**Directions for this task**.
Starting at the line that holds "You are a computer-use" and stopping at the line that holds "Instruction: Click the Google G icon", restate the records below word for word, with both of those lines included.

**Given data**.
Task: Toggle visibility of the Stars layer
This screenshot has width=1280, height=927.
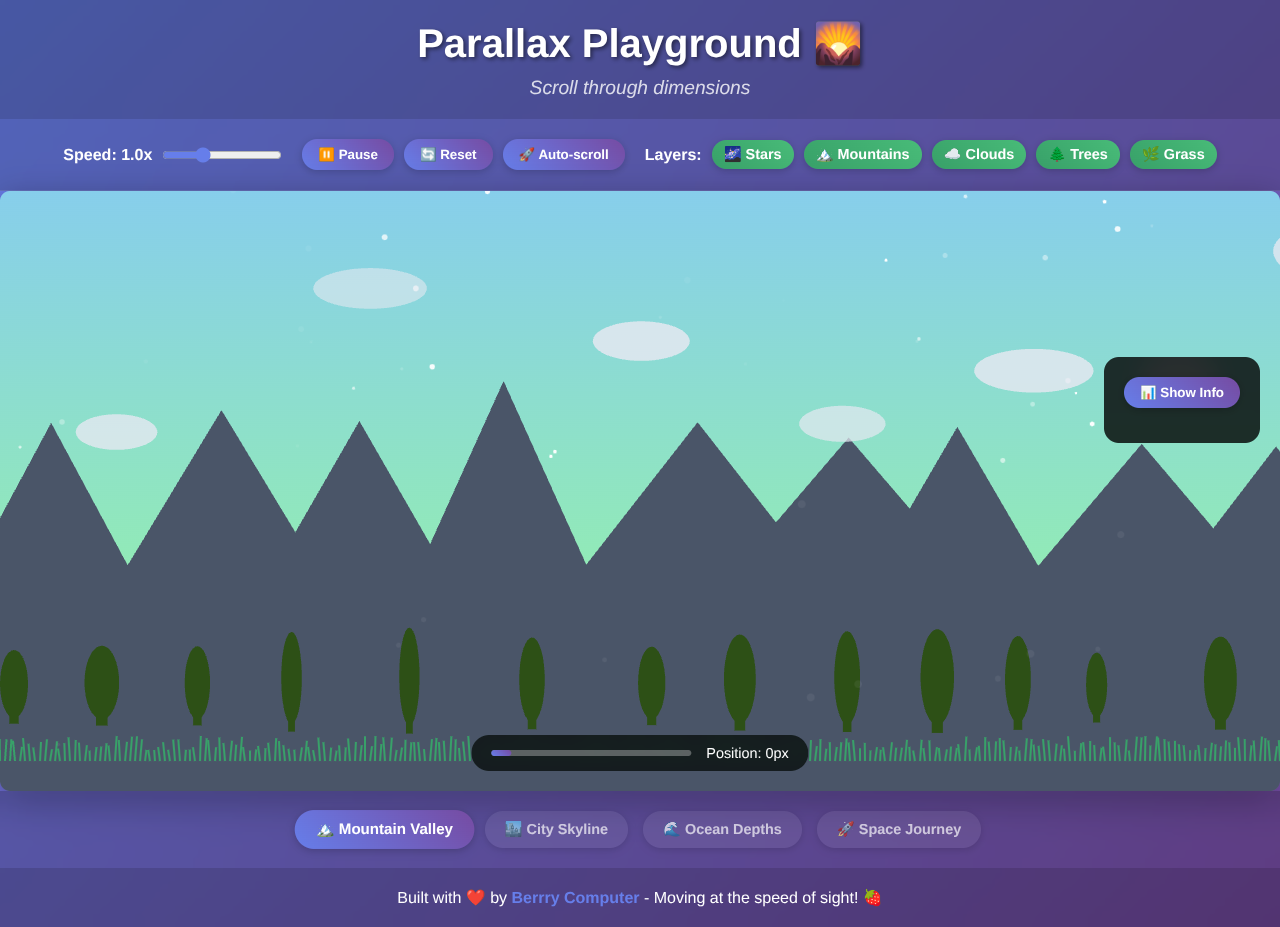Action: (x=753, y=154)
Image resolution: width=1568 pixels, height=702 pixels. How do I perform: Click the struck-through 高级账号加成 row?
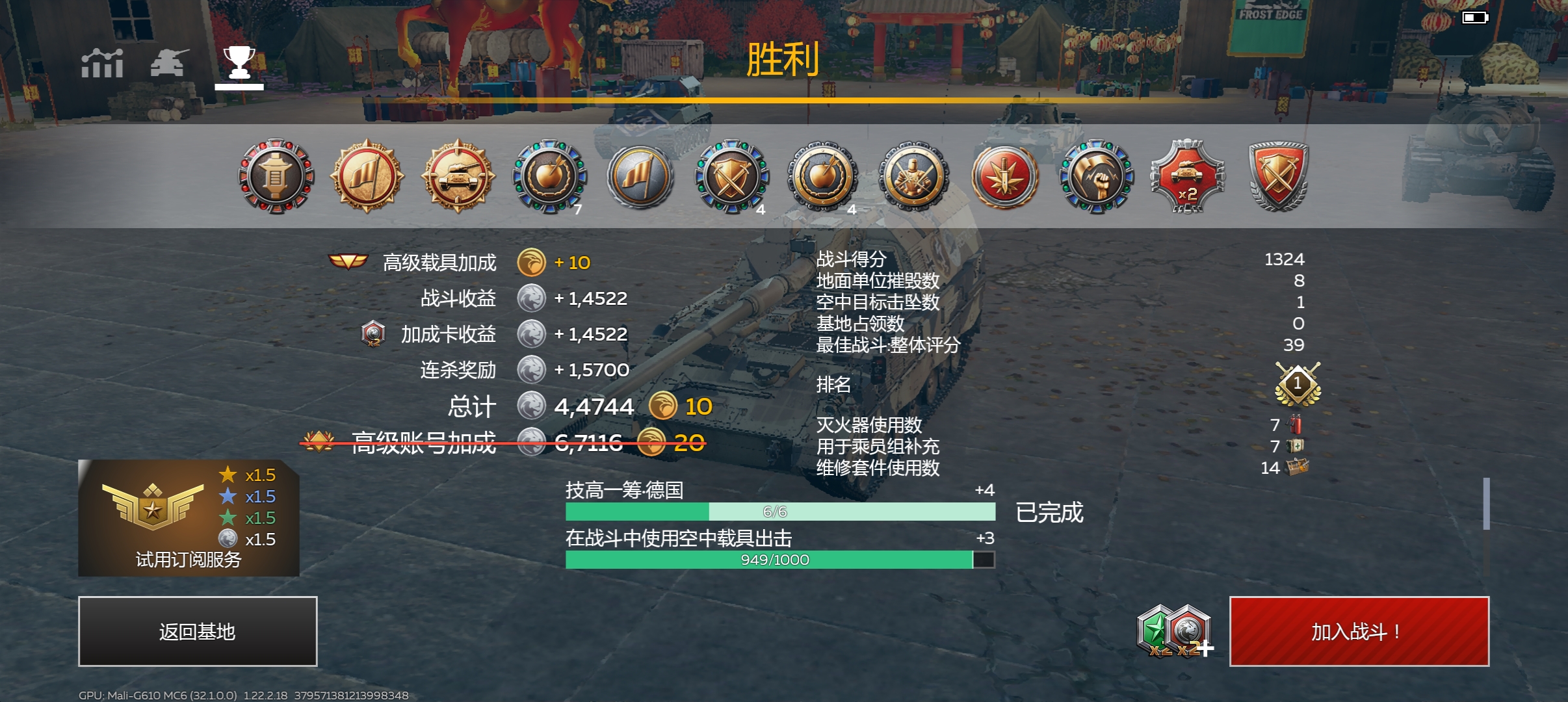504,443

==

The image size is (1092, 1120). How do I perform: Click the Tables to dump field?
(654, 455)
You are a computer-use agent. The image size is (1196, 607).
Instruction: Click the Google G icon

---

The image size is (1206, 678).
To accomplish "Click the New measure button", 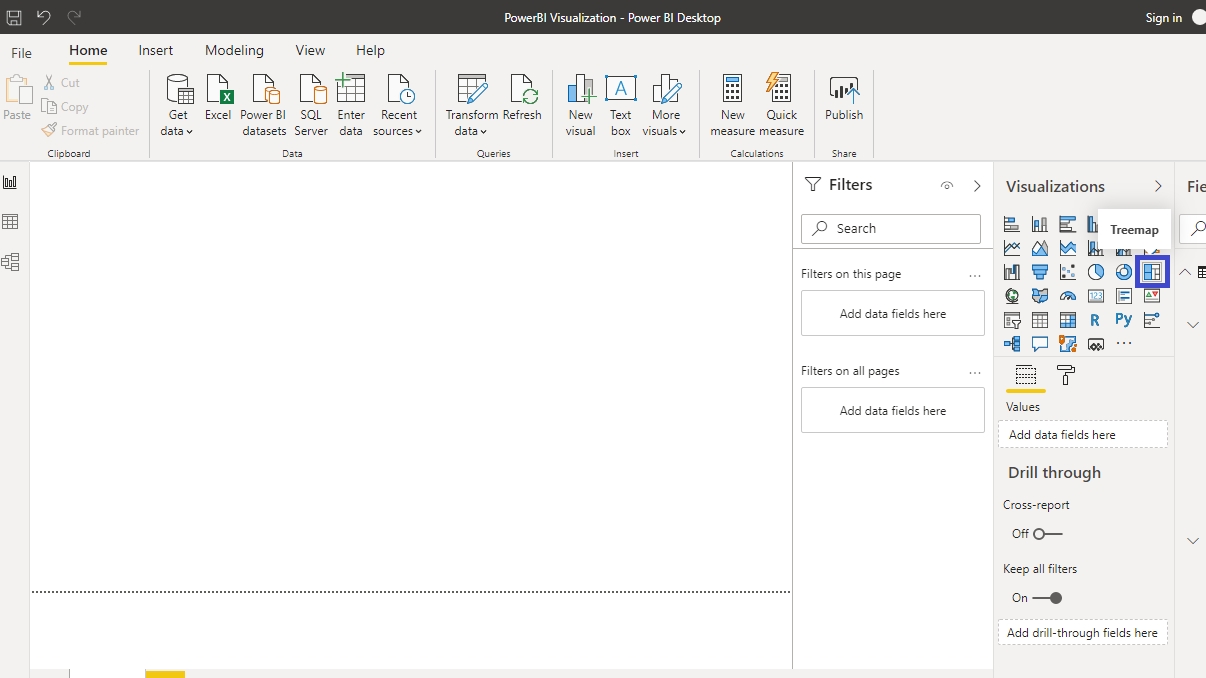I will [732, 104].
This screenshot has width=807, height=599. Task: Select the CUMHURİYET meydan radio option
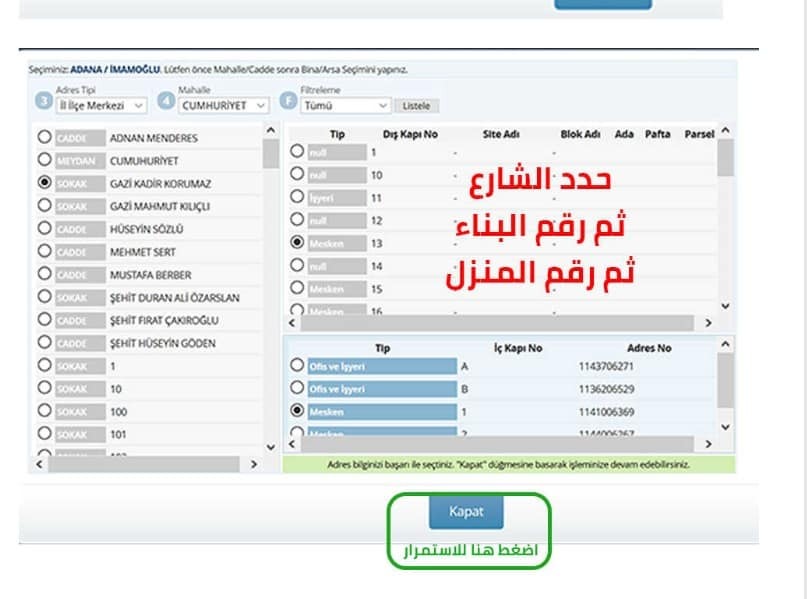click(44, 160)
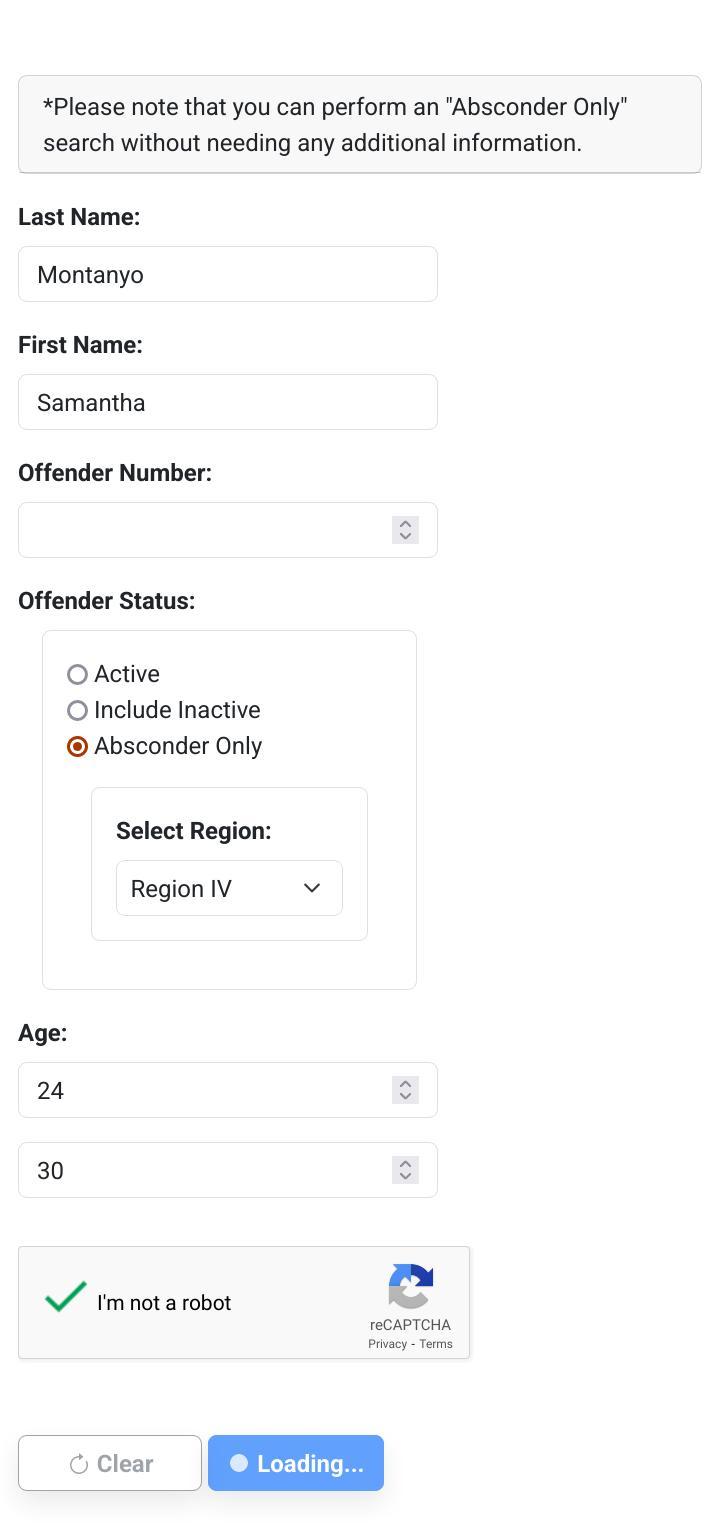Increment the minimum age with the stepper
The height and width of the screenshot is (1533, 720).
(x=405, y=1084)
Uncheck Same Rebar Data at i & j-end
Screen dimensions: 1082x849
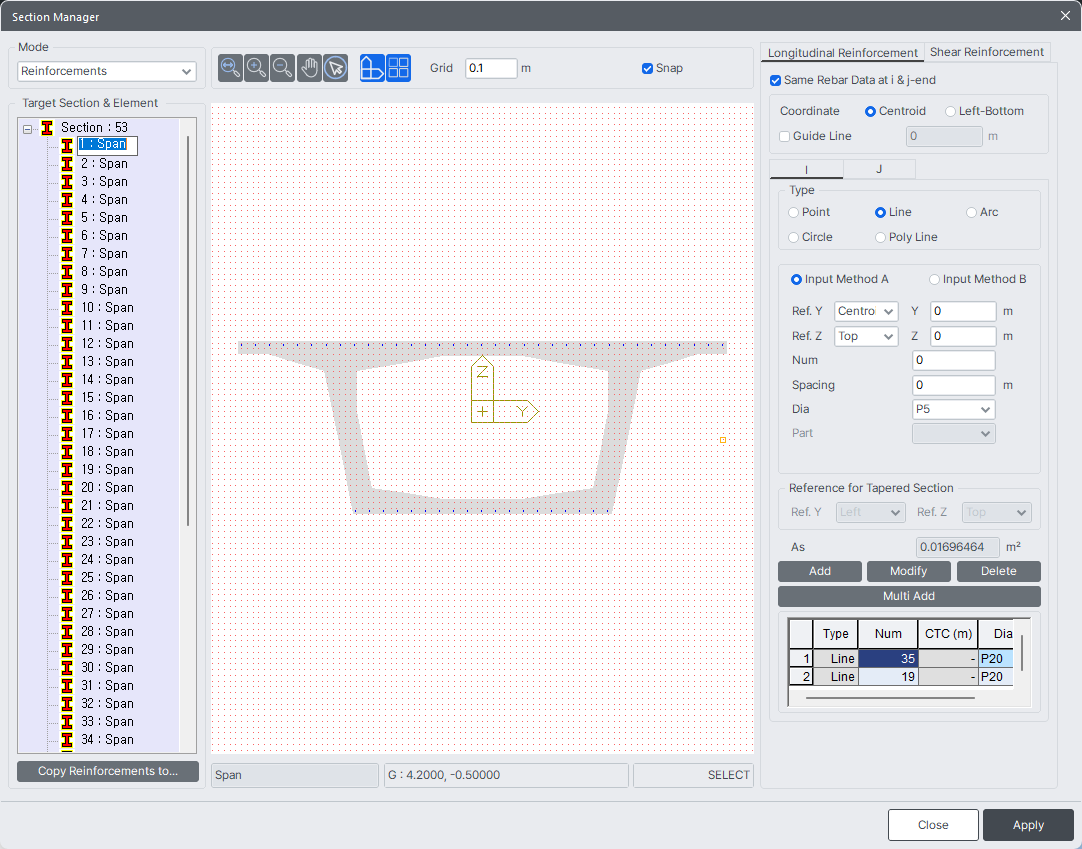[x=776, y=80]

**Response to this exercise**.
You are a computer-use agent. The image size is (1196, 607).
Instruction: Click the Google G icon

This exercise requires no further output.